• **Try it**
Provide the data again in its entirety, exactly as given.

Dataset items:
┌──

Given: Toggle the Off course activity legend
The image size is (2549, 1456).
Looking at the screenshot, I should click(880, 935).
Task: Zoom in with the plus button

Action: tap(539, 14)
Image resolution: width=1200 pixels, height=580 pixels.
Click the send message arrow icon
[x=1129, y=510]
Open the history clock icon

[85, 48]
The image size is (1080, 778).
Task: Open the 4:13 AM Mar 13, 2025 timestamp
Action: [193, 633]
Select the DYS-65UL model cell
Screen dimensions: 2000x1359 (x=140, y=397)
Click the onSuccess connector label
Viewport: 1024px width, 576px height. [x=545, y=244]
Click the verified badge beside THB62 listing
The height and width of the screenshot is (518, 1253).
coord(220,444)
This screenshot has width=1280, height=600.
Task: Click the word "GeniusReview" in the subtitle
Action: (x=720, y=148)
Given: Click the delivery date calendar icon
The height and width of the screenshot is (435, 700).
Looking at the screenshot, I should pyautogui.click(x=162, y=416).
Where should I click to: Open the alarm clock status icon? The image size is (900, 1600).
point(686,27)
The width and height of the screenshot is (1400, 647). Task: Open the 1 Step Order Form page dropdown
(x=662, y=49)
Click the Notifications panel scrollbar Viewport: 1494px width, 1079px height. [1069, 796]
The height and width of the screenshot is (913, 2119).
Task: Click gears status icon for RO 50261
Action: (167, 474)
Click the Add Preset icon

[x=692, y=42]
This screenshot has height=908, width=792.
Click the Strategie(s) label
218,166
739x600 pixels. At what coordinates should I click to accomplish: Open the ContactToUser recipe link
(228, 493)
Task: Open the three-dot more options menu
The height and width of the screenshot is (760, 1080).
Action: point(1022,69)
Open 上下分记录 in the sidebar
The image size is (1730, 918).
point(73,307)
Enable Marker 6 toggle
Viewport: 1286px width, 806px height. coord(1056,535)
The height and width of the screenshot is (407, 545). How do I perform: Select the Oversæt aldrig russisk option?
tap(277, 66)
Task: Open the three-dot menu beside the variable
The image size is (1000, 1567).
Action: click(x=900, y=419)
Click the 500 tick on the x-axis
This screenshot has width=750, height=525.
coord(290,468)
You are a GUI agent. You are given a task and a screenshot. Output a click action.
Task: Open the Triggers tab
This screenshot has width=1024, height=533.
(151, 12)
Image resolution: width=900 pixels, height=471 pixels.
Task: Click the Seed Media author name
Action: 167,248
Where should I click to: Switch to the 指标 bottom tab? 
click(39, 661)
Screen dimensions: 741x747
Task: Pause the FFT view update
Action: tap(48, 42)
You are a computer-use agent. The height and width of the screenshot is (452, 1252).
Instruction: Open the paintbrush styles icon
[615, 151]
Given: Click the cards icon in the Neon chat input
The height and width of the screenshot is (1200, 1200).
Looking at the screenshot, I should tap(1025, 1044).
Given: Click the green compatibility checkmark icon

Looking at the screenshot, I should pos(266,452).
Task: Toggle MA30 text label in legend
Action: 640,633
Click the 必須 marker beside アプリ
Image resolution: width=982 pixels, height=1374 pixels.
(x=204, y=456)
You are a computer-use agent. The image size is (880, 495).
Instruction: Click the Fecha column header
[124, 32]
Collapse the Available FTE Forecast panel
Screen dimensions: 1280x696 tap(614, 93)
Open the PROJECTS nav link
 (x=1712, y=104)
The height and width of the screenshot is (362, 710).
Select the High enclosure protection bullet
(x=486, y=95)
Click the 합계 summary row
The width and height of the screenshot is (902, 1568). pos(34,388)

└──

• **Solution to the problem**
Given: Toggle the Off course activity legend
The image size is (2549, 1456).
Looking at the screenshot, I should click(880, 935).
Task: Zoom in with the plus button

Action: tap(539, 14)
Image resolution: width=1200 pixels, height=580 pixels.
Click the send message arrow icon
[x=1129, y=510]
Open the history clock icon

[85, 48]
The image size is (1080, 778).
Task: Open the 4:13 AM Mar 13, 2025 timestamp
Action: [193, 633]
Select the DYS-65UL model cell
Screen dimensions: 2000x1359 (x=140, y=397)
Click the onSuccess connector label
Viewport: 1024px width, 576px height. [x=545, y=244]
Click the verified badge beside THB62 listing
The height and width of the screenshot is (518, 1253).
coord(220,444)
This screenshot has width=1280, height=600.
Task: Click the word "GeniusReview" in the subtitle
Action: (x=720, y=148)
Given: Click the delivery date calendar icon
The height and width of the screenshot is (435, 700).
Looking at the screenshot, I should pyautogui.click(x=162, y=416).
Where should I click to: Open the alarm clock status icon? The image size is (900, 1600).
point(686,27)
The width and height of the screenshot is (1400, 647). Task: Open the 1 Step Order Form page dropdown
(x=662, y=49)
Click the Notifications panel scrollbar Viewport: 1494px width, 1079px height. [1069, 796]
The height and width of the screenshot is (913, 2119).
Task: Click gears status icon for RO 50261
Action: (167, 474)
Click the Add Preset icon

[x=692, y=42]
This screenshot has height=908, width=792.
Click the Strategie(s) label
218,166
739x600 pixels. At what coordinates should I click to accomplish: Open the ContactToUser recipe link
(228, 493)
Task: Open the three-dot more options menu
The height and width of the screenshot is (760, 1080).
Action: point(1022,69)
Open 上下分记录 in the sidebar
The image size is (1730, 918).
point(73,307)
Enable Marker 6 toggle
Viewport: 1286px width, 806px height. coord(1056,535)
The height and width of the screenshot is (407, 545). How do I perform: Select the Oversæt aldrig russisk option?
tap(277, 66)
Task: Open the three-dot menu beside the variable
The image size is (1000, 1567).
Action: click(x=900, y=419)
Click the 500 tick on the x-axis
This screenshot has width=750, height=525.
coord(290,468)
You are a GUI agent. You are given a task and a screenshot. Output a click action.
Task: Open the Triggers tab
This screenshot has width=1024, height=533.
(151, 12)
Image resolution: width=900 pixels, height=471 pixels.
Task: Click the Seed Media author name
Action: 167,248
Where should I click to: Switch to the 指标 bottom tab? 
click(39, 661)
Screen dimensions: 741x747
Task: Pause the FFT view update
Action: tap(48, 42)
You are a computer-use agent. The height and width of the screenshot is (452, 1252).
Instruction: Open the paintbrush styles icon
[615, 151]
Given: Click the cards icon in the Neon chat input
The height and width of the screenshot is (1200, 1200).
Looking at the screenshot, I should tap(1025, 1044).
Given: Click the green compatibility checkmark icon

Looking at the screenshot, I should pos(266,452).
Task: Toggle MA30 text label in legend
Action: 640,633
Click the 必須 marker beside アプリ
Image resolution: width=982 pixels, height=1374 pixels.
(x=204, y=456)
You are a computer-use agent. The image size is (880, 495).
Instruction: Click the Fecha column header
[124, 32]
Collapse the Available FTE Forecast panel
Screen dimensions: 1280x696 tap(614, 93)
Open the PROJECTS nav link
 (x=1712, y=104)
The height and width of the screenshot is (362, 710).
Select the High enclosure protection bullet
(x=486, y=95)
Click the 합계 summary row
The width and height of the screenshot is (902, 1568). pos(34,388)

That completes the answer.